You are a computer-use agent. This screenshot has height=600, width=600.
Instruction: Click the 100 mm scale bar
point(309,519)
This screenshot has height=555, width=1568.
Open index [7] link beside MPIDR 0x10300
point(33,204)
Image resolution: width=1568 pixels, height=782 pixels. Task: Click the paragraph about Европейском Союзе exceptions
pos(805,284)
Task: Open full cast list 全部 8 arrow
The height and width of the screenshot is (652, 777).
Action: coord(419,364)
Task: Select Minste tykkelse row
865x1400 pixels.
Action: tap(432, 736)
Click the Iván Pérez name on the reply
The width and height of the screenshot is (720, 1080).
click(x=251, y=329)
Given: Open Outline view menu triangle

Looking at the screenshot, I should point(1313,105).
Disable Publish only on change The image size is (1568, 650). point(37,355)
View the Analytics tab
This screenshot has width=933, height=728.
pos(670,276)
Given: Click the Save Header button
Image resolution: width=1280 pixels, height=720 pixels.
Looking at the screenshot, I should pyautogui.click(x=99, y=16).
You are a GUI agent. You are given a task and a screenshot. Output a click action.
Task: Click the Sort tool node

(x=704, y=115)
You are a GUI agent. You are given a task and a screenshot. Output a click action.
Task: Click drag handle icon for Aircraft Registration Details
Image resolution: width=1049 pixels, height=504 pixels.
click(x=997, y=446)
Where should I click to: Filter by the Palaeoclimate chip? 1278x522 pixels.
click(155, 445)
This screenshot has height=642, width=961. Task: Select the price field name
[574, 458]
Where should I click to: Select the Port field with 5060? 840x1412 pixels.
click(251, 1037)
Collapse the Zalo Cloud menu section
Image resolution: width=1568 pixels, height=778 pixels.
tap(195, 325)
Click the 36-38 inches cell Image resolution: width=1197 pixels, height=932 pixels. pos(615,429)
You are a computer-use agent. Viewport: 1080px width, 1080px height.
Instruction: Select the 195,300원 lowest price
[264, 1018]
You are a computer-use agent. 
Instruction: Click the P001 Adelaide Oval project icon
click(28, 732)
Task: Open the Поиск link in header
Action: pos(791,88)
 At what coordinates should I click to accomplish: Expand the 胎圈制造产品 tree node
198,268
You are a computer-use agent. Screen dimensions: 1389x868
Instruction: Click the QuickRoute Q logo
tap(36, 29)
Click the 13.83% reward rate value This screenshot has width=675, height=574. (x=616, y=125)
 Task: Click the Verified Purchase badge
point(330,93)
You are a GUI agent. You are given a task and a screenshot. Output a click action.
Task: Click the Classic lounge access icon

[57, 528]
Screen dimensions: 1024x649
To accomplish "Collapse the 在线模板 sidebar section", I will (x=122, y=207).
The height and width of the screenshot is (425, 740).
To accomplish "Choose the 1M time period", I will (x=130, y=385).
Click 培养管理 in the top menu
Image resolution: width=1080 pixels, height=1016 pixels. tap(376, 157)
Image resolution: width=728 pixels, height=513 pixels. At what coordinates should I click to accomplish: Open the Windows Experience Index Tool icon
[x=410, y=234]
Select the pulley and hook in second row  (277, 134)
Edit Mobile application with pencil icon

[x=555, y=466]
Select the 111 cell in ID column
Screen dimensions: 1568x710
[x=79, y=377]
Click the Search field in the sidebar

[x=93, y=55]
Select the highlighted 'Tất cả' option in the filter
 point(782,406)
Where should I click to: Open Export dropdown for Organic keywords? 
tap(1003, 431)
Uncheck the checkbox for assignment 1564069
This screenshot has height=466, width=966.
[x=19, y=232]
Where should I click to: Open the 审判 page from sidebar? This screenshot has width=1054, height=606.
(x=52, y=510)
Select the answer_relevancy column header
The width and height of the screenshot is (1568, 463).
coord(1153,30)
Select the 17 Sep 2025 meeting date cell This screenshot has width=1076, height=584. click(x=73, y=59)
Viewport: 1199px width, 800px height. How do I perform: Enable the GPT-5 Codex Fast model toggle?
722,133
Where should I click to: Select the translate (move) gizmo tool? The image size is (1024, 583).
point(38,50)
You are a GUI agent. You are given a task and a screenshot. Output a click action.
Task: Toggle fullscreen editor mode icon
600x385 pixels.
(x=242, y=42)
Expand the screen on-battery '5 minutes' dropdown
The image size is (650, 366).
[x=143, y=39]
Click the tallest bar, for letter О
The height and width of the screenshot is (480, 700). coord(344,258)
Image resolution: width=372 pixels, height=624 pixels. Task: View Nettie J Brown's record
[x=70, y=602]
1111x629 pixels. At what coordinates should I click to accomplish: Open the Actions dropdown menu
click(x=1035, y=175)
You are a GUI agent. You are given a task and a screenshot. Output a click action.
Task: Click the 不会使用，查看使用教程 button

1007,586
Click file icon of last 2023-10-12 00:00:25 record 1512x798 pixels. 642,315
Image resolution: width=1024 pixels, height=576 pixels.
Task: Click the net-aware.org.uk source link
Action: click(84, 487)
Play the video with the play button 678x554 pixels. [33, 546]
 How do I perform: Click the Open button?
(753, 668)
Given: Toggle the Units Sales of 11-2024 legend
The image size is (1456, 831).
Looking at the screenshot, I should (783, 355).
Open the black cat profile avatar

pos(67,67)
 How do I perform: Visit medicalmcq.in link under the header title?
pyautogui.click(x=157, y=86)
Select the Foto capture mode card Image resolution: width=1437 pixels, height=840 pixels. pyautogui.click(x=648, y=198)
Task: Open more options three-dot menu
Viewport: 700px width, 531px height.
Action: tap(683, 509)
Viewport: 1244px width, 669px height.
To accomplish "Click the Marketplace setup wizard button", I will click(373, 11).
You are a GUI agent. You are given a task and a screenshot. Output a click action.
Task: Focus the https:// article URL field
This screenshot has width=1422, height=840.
┄┄┄┄┄┄┄┄┄┄
→ Task prompt: Write out the records above exactly as given.

→ Response box:
You are a computer-use agent. This screenshot has height=600, width=600.
Instruction: Click the 100 mm scale bar
point(309,519)
This screenshot has height=555, width=1568.
Open index [7] link beside MPIDR 0x10300
point(33,204)
Image resolution: width=1568 pixels, height=782 pixels. Task: Click the paragraph about Европейском Союзе exceptions
pos(805,284)
Task: Open full cast list 全部 8 arrow
The height and width of the screenshot is (652, 777).
Action: coord(419,364)
Task: Select Minste tykkelse row
865x1400 pixels.
Action: tap(432, 736)
Click the Iván Pérez name on the reply
The width and height of the screenshot is (720, 1080).
click(x=251, y=329)
Given: Open Outline view menu triangle

Looking at the screenshot, I should point(1313,105).
Disable Publish only on change The image size is (1568, 650). point(37,355)
View the Analytics tab
This screenshot has width=933, height=728.
pos(670,276)
Given: Click the Save Header button
Image resolution: width=1280 pixels, height=720 pixels.
Looking at the screenshot, I should pyautogui.click(x=99, y=16).
You are a GUI agent. You are given a task and a screenshot. Output a click action.
Task: Click the Sort tool node

(x=704, y=115)
You are a GUI agent. You are given a task and a screenshot. Output a click action.
Task: Click drag handle icon for Aircraft Registration Details
Image resolution: width=1049 pixels, height=504 pixels.
click(x=997, y=446)
Where should I click to: Filter by the Palaeoclimate chip? 1278x522 pixels.
click(155, 445)
This screenshot has height=642, width=961. Task: Select the price field name
[574, 458]
Where should I click to: Select the Port field with 5060? 840x1412 pixels.
click(251, 1037)
Collapse the Zalo Cloud menu section
Image resolution: width=1568 pixels, height=778 pixels.
tap(195, 325)
Click the 36-38 inches cell Image resolution: width=1197 pixels, height=932 pixels. pos(615,429)
You are a computer-use agent. Viewport: 1080px width, 1080px height.
Instruction: Select the 195,300원 lowest price
[264, 1018]
You are a computer-use agent. 
Instruction: Click the P001 Adelaide Oval project icon
click(28, 732)
Task: Open the Поиск link in header
Action: pos(791,88)
 At what coordinates should I click to accomplish: Expand the 胎圈制造产品 tree node
198,268
You are a computer-use agent. Screen dimensions: 1389x868
Instruction: Click the QuickRoute Q logo
tap(36, 29)
Click the 13.83% reward rate value This screenshot has width=675, height=574. (x=616, y=125)
 Task: Click the Verified Purchase badge
point(330,93)
You are a GUI agent. You are given a task and a screenshot. Output a click action.
Task: Click the Classic lounge access icon

[57, 528]
Screen dimensions: 1024x649
To accomplish "Collapse the 在线模板 sidebar section", I will (x=122, y=207).
The height and width of the screenshot is (425, 740).
To accomplish "Choose the 1M time period", I will (x=130, y=385).
Click 培养管理 in the top menu
Image resolution: width=1080 pixels, height=1016 pixels. tap(376, 157)
Image resolution: width=728 pixels, height=513 pixels. At what coordinates should I click to accomplish: Open the Windows Experience Index Tool icon
[x=410, y=234]
Select the pulley and hook in second row  (277, 134)
Edit Mobile application with pencil icon

[x=555, y=466]
Select the 111 cell in ID column
Screen dimensions: 1568x710
[x=79, y=377]
Click the Search field in the sidebar

[x=93, y=55]
Select the highlighted 'Tất cả' option in the filter
 point(782,406)
Where should I click to: Open Export dropdown for Organic keywords? 
tap(1003, 431)
Uncheck the checkbox for assignment 1564069
This screenshot has height=466, width=966.
[x=19, y=232]
Where should I click to: Open the 审判 page from sidebar? This screenshot has width=1054, height=606.
(x=52, y=510)
Select the answer_relevancy column header
The width and height of the screenshot is (1568, 463).
coord(1153,30)
Select the 17 Sep 2025 meeting date cell This screenshot has width=1076, height=584. click(x=73, y=59)
Viewport: 1199px width, 800px height. How do I perform: Enable the GPT-5 Codex Fast model toggle?
722,133
Where should I click to: Select the translate (move) gizmo tool? The image size is (1024, 583).
point(38,50)
You are a GUI agent. You are given a task and a screenshot. Output a click action.
Task: Toggle fullscreen editor mode icon
600x385 pixels.
(x=242, y=42)
Expand the screen on-battery '5 minutes' dropdown
The image size is (650, 366).
[x=143, y=39]
Click the tallest bar, for letter О
The height and width of the screenshot is (480, 700). coord(344,258)
Image resolution: width=372 pixels, height=624 pixels. Task: View Nettie J Brown's record
[x=70, y=602]
1111x629 pixels. At what coordinates should I click to accomplish: Open the Actions dropdown menu
click(x=1035, y=175)
You are a GUI agent. You are given a task and a screenshot. Output a click action.
Task: Click the 不会使用，查看使用教程 button

1007,586
Click file icon of last 2023-10-12 00:00:25 record 1512x798 pixels. 642,315
Image resolution: width=1024 pixels, height=576 pixels.
Task: Click the net-aware.org.uk source link
Action: click(84, 487)
Play the video with the play button 678x554 pixels. [33, 546]
 How do I perform: Click the Open button?
(753, 668)
Given: Toggle the Units Sales of 11-2024 legend
The image size is (1456, 831).
Looking at the screenshot, I should (783, 355).
Open the black cat profile avatar

pos(67,67)
 How do I perform: Visit medicalmcq.in link under the header title?
pyautogui.click(x=157, y=86)
Select the Foto capture mode card Image resolution: width=1437 pixels, height=840 pixels. pyautogui.click(x=648, y=198)
Task: Open more options three-dot menu
Viewport: 700px width, 531px height.
Action: tap(683, 509)
Viewport: 1244px width, 669px height.
To accomplish "Click the Marketplace setup wizard button", I will click(373, 11).
You are a GUI agent. You are given a task and a screenshot. Output a click action.
Task: Focus the https:// article URL field
This screenshot has width=1422, height=840.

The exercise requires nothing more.